Manicure trends come and go, but Rouge Noir sticks. First seen on Karl Lagerfeld’s Chanel autumn/winter 1994 ready-to-wear runway, the deep, moody red that veered towards black felt radical at a time when pastel shades were trending. It existed in a liminal space—not quite gothic, not quite classic—and the ambiguity made it intriguing, a little dangerous, and immediately iconic.

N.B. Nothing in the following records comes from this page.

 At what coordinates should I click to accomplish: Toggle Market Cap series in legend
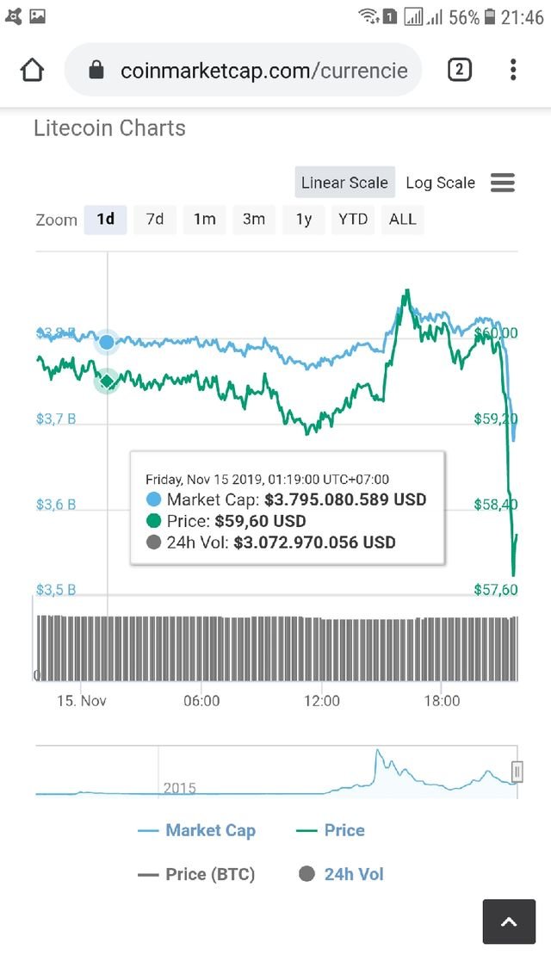click(196, 830)
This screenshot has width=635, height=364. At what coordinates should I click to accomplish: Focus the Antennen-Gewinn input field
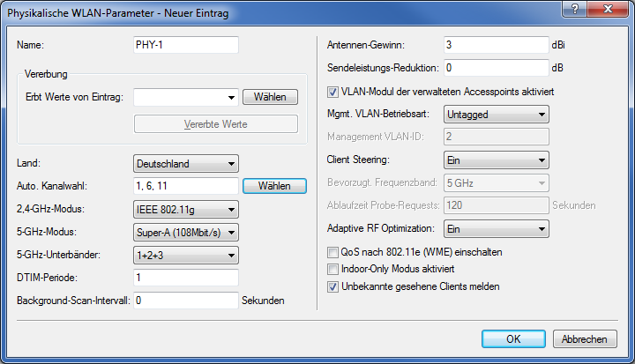pyautogui.click(x=496, y=45)
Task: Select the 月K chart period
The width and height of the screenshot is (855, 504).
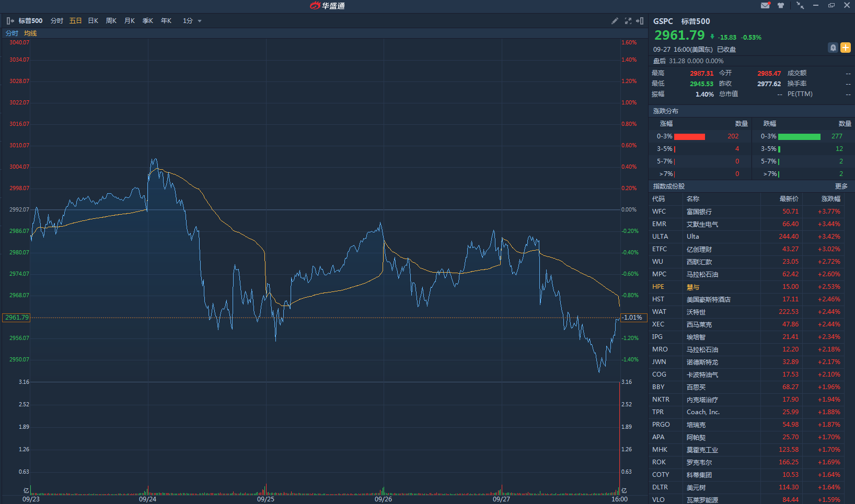Action: pyautogui.click(x=130, y=21)
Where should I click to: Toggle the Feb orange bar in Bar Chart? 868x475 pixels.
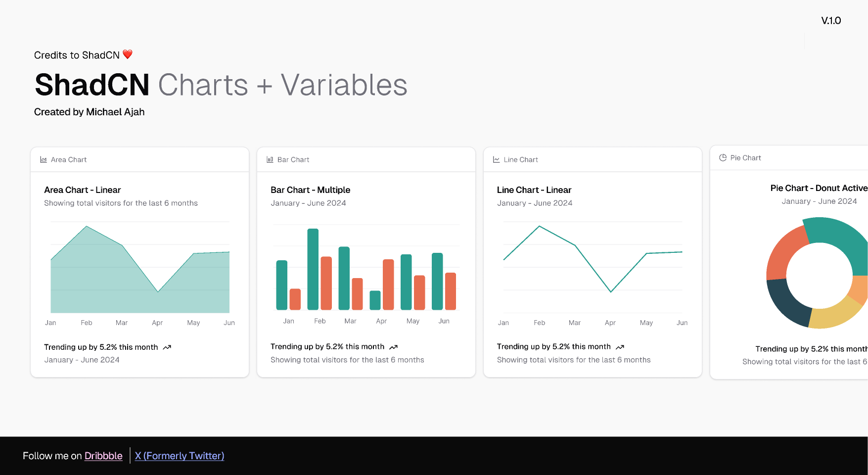[326, 285]
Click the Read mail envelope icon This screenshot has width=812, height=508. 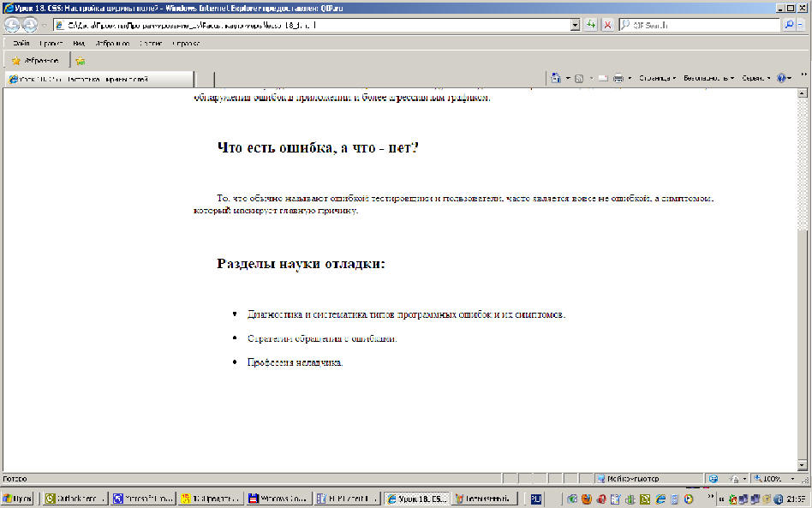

Back in the ’90s, it was released as Vamp in some markets (so accurate) and it quickly took on a life of its own. Madonna wore it in the ‘Take a Bow’ music video that November. The same month, Nicole Kidman stepped out with Vamp on her fingertips at the Interview with the Vampire premiere. It was even long rumoured to be the lacquer on Uma Thurman’s nails in Pulp Fiction; the myth was later debunked by timelines, but the association stuck. It became a bestseller—a cult shade that hasn’t left the cultural conversation since. What makes Rouge Noir enduring is the balance. There’s enough black to make it feel neutral but enough red to avoid gothic cliché. It works with just about every skin tone, outfit, and nail length, and has earned permanence on countless vanities.
Now, Chanel has given the cult classic its own universe, anchoring a full limited-edition collection for eyes, lips, and nails, developed with Ammy Drammeh of the Cometes Collective.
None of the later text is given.